Target pointing data
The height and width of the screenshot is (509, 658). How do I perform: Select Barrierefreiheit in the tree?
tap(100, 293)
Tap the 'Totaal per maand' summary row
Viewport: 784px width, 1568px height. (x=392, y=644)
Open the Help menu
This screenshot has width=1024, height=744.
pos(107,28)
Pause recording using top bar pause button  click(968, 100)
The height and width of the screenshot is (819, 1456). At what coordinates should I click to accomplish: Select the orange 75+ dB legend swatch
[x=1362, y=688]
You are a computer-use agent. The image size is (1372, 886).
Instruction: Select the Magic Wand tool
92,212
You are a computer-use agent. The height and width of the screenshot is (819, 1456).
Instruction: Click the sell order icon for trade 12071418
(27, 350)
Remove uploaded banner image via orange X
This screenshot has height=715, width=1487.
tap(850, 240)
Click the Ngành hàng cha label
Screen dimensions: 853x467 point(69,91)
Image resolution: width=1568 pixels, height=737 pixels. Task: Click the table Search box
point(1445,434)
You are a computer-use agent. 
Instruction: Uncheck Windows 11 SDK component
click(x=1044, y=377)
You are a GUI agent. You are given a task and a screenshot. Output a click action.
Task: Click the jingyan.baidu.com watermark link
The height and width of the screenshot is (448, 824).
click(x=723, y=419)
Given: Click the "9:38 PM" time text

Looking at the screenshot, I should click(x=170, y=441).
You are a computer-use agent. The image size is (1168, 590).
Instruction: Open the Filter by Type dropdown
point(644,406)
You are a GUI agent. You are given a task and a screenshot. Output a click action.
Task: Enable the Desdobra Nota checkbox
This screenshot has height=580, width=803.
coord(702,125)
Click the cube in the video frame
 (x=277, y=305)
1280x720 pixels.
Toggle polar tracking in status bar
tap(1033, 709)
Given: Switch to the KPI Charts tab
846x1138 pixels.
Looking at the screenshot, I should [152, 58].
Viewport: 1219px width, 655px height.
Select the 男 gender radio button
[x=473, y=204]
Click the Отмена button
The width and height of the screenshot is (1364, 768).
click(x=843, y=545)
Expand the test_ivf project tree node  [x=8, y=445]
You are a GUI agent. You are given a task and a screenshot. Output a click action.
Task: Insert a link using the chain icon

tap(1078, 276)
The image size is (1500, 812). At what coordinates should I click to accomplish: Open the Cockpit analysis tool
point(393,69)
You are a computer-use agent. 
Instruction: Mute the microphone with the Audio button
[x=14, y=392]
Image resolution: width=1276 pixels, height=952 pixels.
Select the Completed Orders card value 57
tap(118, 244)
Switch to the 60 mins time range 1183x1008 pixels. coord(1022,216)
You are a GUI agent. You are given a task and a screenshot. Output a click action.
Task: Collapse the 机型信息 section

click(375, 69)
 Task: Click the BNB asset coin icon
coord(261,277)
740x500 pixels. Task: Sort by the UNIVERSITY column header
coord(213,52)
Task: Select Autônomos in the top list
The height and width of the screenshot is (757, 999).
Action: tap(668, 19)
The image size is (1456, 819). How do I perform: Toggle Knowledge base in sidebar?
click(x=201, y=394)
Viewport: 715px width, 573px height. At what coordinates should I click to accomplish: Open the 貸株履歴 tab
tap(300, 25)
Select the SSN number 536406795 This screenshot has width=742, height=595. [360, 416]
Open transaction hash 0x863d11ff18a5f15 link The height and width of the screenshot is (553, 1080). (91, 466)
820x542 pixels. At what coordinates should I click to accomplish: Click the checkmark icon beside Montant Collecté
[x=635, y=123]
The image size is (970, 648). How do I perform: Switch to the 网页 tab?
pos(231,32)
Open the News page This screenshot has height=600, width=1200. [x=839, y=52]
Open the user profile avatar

WHAT TO WORK ON: Please reproduce every line of the data above verbatim, from the first line to the last.

CORRECT RESULT:
The height and width of the screenshot is (509, 658). How do I perform: Select Barrierefreiheit in the tree?
tap(100, 293)
Tap the 'Totaal per maand' summary row
Viewport: 784px width, 1568px height. (x=392, y=644)
Open the Help menu
This screenshot has width=1024, height=744.
pos(107,28)
Pause recording using top bar pause button  click(968, 100)
The height and width of the screenshot is (819, 1456). At what coordinates should I click to accomplish: Select the orange 75+ dB legend swatch
[x=1362, y=688]
You are a computer-use agent. The image size is (1372, 886).
Instruction: Select the Magic Wand tool
92,212
You are a computer-use agent. The height and width of the screenshot is (819, 1456).
Instruction: Click the sell order icon for trade 12071418
(27, 350)
Remove uploaded banner image via orange X
This screenshot has height=715, width=1487.
tap(850, 240)
Click the Ngành hàng cha label
Screen dimensions: 853x467 point(69,91)
Image resolution: width=1568 pixels, height=737 pixels. Task: Click the table Search box
point(1445,434)
You are a computer-use agent. 
Instruction: Uncheck Windows 11 SDK component
click(x=1044, y=377)
You are a GUI agent. You are given a task and a screenshot. Output a click action.
Task: Click the jingyan.baidu.com watermark link
The height and width of the screenshot is (448, 824).
click(x=723, y=419)
Given: Click the "9:38 PM" time text

Looking at the screenshot, I should click(x=170, y=441).
You are a computer-use agent. The image size is (1168, 590).
Instruction: Open the Filter by Type dropdown
point(644,406)
You are a GUI agent. You are given a task and a screenshot. Output a click action.
Task: Enable the Desdobra Nota checkbox
This screenshot has height=580, width=803.
coord(702,125)
Click the cube in the video frame
 (x=277, y=305)
1280x720 pixels.
Toggle polar tracking in status bar
tap(1033, 709)
Given: Switch to the KPI Charts tab
846x1138 pixels.
Looking at the screenshot, I should [152, 58].
Viewport: 1219px width, 655px height.
Select the 男 gender radio button
[x=473, y=204]
Click the Отмена button
The width and height of the screenshot is (1364, 768).
click(x=843, y=545)
Expand the test_ivf project tree node  [x=8, y=445]
You are a GUI agent. You are given a task and a screenshot. Output a click action.
Task: Insert a link using the chain icon

tap(1078, 276)
The image size is (1500, 812). At what coordinates should I click to accomplish: Open the Cockpit analysis tool
point(393,69)
You are a computer-use agent. 
Instruction: Mute the microphone with the Audio button
[x=14, y=392]
Image resolution: width=1276 pixels, height=952 pixels.
Select the Completed Orders card value 57
tap(118, 244)
Switch to the 60 mins time range 1183x1008 pixels. coord(1022,216)
You are a GUI agent. You are given a task and a screenshot. Output a click action.
Task: Collapse the 机型信息 section

click(375, 69)
 Task: Click the BNB asset coin icon
coord(261,277)
740x500 pixels. Task: Sort by the UNIVERSITY column header
coord(213,52)
Task: Select Autônomos in the top list
The height and width of the screenshot is (757, 999).
Action: tap(668, 19)
The image size is (1456, 819). How do I perform: Toggle Knowledge base in sidebar?
click(x=201, y=394)
Viewport: 715px width, 573px height. At what coordinates should I click to accomplish: Open the 貸株履歴 tab
tap(300, 25)
Select the SSN number 536406795 This screenshot has width=742, height=595. [360, 416]
Open transaction hash 0x863d11ff18a5f15 link The height and width of the screenshot is (553, 1080). (91, 466)
820x542 pixels. At what coordinates should I click to accomplish: Click the checkmark icon beside Montant Collecté
[x=635, y=123]
The image size is (970, 648). How do I perform: Switch to the 网页 tab?
pos(231,32)
Open the News page This screenshot has height=600, width=1200. [x=839, y=52]
Open the user profile avatar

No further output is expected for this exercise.